Definisi Keadilan yang Samar

CIPP mendefinisikan JET sebagai “transisi energi di mana risiko dan peluang sosial, ekonomi, dan lingkungan yang dihasilkan didistribusikan secara adil di antara para pemangku kepentingan sesuai dengan kapasitas dan kondisi mereka, dengan tegas memungkinkan pemangku kepentingan yang rentan untuk mengurangi risiko dan mendapatkan manfaat dari peluang.”

Sayangnya, masih terdapat beberapa kesamaran dalam definisi itu. Pertama, definisi transisi berkeadilan tersebut gagal mendefinisikan apa yang dimaksud “adil”. Definisi dalam CIPP menggunakan kata adil untuk mendefinisikan keadilan, tepatnya ketika mengamanatkan pendistribusian risiko dan peluang secara “adil”. Maka masih tersisa pertanyaan soal apa yang dimaksud dengan pendistribusian yang “adil”.

Kedua, penggunaan kata “memungkinkan” yang tidak memberikan ketegasan mengenai jangkauan perlindungan bagi masyarakat rentan. Kata “memungkinkan” berarti dapat terwujud atau tidak terwujud. Artinya, pengurangan risiko bagi masyarakat rentan dalam definisi tersebut mungkin terjadi dan mungkin saja tidak.

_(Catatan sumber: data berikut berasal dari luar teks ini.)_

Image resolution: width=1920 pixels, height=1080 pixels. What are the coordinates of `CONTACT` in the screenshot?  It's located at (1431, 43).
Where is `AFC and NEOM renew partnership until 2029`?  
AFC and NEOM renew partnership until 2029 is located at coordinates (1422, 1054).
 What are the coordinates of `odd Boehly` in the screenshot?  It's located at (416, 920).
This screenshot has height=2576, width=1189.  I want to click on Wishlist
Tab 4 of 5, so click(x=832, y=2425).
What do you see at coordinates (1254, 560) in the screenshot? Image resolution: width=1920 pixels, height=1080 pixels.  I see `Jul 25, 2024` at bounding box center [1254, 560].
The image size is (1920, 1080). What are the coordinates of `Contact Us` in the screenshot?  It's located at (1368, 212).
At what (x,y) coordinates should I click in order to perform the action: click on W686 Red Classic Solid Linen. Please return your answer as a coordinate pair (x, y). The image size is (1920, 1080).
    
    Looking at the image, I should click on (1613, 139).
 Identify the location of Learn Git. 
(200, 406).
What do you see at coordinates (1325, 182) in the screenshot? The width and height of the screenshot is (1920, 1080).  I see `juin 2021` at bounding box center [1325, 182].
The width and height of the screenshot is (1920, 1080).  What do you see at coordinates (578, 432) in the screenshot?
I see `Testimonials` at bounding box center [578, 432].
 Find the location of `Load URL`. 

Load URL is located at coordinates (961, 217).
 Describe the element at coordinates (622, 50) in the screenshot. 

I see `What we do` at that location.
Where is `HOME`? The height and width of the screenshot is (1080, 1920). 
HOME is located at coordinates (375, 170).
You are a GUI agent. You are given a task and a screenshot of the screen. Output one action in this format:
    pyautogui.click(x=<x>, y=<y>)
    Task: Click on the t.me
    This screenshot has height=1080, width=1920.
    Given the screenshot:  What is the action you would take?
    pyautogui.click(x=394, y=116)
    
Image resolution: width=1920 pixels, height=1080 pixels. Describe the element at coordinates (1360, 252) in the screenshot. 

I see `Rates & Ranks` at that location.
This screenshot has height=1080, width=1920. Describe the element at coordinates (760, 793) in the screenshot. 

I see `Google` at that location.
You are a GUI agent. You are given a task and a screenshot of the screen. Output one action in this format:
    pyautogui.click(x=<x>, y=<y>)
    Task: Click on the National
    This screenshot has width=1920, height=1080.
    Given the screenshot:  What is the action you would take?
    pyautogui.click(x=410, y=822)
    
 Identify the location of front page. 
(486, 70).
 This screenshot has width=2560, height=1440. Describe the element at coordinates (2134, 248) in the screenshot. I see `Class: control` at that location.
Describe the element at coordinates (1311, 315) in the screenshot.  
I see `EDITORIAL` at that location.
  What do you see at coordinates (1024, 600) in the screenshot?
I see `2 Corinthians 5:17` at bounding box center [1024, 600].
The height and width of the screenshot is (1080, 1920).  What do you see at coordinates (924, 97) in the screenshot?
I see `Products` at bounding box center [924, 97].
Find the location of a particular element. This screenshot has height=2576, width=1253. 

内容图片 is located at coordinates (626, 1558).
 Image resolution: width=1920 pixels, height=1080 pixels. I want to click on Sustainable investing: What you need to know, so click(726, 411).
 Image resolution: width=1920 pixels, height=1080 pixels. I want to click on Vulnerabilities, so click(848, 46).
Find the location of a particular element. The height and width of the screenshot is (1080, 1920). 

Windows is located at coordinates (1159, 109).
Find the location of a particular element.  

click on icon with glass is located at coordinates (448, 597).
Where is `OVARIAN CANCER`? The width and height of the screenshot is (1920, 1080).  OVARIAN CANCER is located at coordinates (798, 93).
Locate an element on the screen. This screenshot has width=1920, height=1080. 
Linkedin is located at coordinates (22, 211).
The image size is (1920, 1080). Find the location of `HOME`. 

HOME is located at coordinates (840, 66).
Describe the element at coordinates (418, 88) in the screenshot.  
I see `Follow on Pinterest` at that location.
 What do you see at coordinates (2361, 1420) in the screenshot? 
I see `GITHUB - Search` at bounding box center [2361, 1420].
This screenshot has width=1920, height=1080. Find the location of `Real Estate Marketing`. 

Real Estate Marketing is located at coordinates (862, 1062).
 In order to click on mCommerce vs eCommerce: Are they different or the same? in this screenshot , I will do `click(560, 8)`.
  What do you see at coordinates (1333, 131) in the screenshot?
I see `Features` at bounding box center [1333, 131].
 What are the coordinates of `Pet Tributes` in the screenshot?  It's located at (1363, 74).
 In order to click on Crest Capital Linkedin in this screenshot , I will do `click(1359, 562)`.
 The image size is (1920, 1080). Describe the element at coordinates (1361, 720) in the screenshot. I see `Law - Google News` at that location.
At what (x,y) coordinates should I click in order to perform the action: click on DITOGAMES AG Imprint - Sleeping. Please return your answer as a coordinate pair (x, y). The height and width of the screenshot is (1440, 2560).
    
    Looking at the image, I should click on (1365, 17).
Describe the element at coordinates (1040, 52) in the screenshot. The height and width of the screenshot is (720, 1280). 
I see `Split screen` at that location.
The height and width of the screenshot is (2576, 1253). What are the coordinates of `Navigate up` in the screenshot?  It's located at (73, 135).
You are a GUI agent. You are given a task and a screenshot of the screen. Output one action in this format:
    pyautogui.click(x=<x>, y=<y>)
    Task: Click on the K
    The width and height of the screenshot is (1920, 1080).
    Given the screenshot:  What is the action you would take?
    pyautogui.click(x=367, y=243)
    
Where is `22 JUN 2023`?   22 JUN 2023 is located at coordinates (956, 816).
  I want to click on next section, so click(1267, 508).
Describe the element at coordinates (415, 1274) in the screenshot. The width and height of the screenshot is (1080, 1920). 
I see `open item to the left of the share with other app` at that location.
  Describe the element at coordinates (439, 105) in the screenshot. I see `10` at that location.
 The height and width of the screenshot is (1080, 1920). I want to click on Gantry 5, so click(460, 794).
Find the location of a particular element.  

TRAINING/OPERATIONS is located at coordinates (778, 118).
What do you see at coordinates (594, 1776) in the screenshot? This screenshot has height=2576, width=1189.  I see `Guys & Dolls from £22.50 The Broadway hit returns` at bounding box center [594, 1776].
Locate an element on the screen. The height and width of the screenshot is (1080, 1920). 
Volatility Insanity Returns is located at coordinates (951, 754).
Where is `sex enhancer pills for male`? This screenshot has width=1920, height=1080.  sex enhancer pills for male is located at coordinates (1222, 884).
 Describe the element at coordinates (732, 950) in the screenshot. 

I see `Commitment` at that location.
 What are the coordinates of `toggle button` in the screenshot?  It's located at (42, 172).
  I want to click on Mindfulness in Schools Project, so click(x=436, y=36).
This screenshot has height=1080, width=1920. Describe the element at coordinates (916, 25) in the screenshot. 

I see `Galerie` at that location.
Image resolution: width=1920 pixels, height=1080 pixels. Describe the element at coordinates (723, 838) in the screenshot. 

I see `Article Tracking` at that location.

Selain itu, juga terdapat setidaknya tiga kelemahan lain dari rumusan definisi dalam dokumen CIPP. Pertama, definisi yang ada mengabaikan isu apakah masyarakat benar-benar mendapatkan manfaat nyata dan terlindungi dari dampak negatif transisi energi. Kedua, definisi tersebut berpotensi menyebabkan pembebanan risiko tertentu secara sengaja kepada masyarakat rentan. Terakhir, definisi tersebut belum cukup melindungi masyarakat rentan dari dampak negatif yang ditimbulkan transisi energi.